- Directed by: Dibakar Das Roy
- Written by: Dibakar Das Roy
- Produced by: Reeligion Films
- Starring: Samuel Abiola Robinson
- Cinematography: Kartik Parmar
- Edited by: Manendra Singh Lodhi
- Music by: Utkarsh Dhotekar
- Distributed by: Panorama Studios
- Release dates: November 2023 (Mami); 30 May 2025 (Worldwide);
- Country: India
- Languages: English Hindi

= Dilli Dark =

Indian drama film

 Dilli Dark is a 2025 Indian English-Hindi-bilingual language drama film directed by Dibakar Das Roy and starring Samuel Abiola Robinson, Geetika Vidya Ohylan and Shantanu Anam. The film was initially released in 2023 at various film festivals. Dilli Dark had its global theatrical release on May 30, 2025.

Short task A - From the Dilli Dark article, copy the passage between "Indian drama film" and "May 30, 2025.", inclusive.
Short task B - According to the Dilli Dark article, on what date did the film have its global theatrical release?
The material that comes next has no connection to the Dilli Dark article.

Collected data -

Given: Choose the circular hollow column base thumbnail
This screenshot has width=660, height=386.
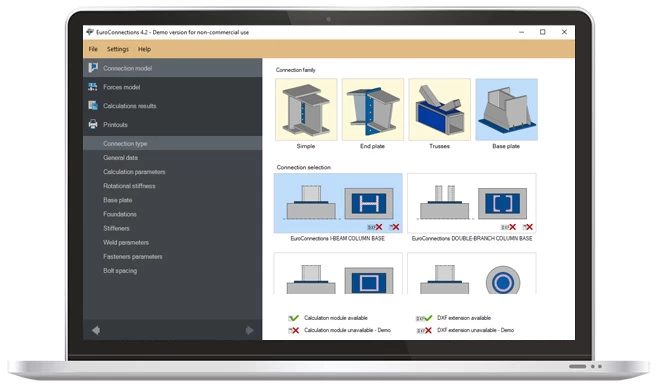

Problem solution A -
Indian drama film

 Dilli Dark is a 2025 Indian English-Hindi-bilingual language drama film directed by Dibakar Das Roy and starring Samuel Abiola Robinson, Geetika Vidya Ohylan and Shantanu Anam. The film was initially released in 2023 at various film festivals. Dilli Dark had its global theatrical release on May 30, 2025.

Problem solution B - May 30, 2025